How Sanken Supports Kitting for Die Cut Component Delivery
Sanken Manufacturing Co., Ltd. supports OEM customers with custom die cut component delivery formats that match real assembly needs.
We help review:
- Component quantity per kit
- Material sensitivity
- Adhesive liner direction
- Part stacking method
- Sheet or roll delivery
- Protective packaging
- Kit grouping
- Batch control
- Assembly sequence
- Customer packing requirements
For automotive customers, we support kitted foam gaskets, insulation films, felt pads, adhesive tapes, and sealing components used in electronic modules and interior assemblies.
For electronics and battery customers, we support kitted PET films, PI films, protective films, adhesive spacers, foam pads, and insulation components.
For medical, appliance, and industrial customers, we support clean delivery, grouped components, protective packing, and assembly-friendly formats.

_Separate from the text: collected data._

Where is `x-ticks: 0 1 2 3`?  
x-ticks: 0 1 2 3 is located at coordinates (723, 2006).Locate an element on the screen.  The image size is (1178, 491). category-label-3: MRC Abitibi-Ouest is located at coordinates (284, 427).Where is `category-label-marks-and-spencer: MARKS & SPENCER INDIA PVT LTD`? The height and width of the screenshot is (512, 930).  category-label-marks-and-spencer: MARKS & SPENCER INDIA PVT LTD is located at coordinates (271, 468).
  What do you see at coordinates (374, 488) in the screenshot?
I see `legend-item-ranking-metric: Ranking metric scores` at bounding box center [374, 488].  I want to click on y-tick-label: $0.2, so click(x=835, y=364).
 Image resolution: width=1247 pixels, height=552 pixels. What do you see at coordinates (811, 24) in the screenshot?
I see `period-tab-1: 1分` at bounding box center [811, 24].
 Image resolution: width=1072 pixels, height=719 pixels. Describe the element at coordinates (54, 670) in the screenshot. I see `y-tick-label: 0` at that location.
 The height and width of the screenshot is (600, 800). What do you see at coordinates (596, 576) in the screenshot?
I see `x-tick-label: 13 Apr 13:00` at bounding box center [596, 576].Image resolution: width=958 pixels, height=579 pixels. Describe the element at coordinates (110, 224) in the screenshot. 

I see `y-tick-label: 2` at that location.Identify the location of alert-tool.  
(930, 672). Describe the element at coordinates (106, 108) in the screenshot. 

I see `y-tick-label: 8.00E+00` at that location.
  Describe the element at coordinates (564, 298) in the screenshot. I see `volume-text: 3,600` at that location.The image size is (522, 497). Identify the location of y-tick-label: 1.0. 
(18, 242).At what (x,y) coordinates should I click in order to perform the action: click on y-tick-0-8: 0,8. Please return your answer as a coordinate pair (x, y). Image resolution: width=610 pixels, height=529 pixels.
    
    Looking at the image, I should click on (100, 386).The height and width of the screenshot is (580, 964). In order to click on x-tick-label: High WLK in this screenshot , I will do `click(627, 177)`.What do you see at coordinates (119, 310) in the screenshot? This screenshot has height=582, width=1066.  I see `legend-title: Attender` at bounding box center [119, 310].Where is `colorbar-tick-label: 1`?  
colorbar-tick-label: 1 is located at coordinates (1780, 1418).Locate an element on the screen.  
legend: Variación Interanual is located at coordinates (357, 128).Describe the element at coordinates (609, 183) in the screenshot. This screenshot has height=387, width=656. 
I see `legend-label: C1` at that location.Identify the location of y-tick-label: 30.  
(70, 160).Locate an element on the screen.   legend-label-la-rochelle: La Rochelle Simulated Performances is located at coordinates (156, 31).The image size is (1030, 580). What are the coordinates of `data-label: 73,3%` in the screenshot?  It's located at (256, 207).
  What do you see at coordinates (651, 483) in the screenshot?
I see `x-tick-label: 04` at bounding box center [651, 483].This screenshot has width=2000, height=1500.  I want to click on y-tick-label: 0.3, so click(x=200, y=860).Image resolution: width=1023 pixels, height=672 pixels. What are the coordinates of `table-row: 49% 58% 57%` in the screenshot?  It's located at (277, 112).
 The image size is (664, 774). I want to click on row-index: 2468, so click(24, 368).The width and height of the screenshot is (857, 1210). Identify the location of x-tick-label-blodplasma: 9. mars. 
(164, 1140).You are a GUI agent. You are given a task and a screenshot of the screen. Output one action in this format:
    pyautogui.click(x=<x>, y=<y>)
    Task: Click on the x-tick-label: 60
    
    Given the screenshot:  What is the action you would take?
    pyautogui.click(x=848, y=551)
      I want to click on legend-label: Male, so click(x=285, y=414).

Our goal is to help customers reduce missing parts, picking errors, packaging damage, liner problems, assembly delays, and inventory complexity.
Conclusion
Kitting matters for custom die cut component delivery because it connects manufacturing quality with real assembly efficiency. A precisely cut foam gasket, PET film, adhesive tape part, rubber pad, or protective film still needs to arrive in a format that operators can use quickly and correctly.
For OEM buyers, kitting can reduce missing parts, wrong part selection, inventory confusion, line-side delays, handling damage, and hidden assembly cost.
At Sanken, we help customers deliver custom die cut components in practical, organized, and assembly-friendly formats that support stable OEM production.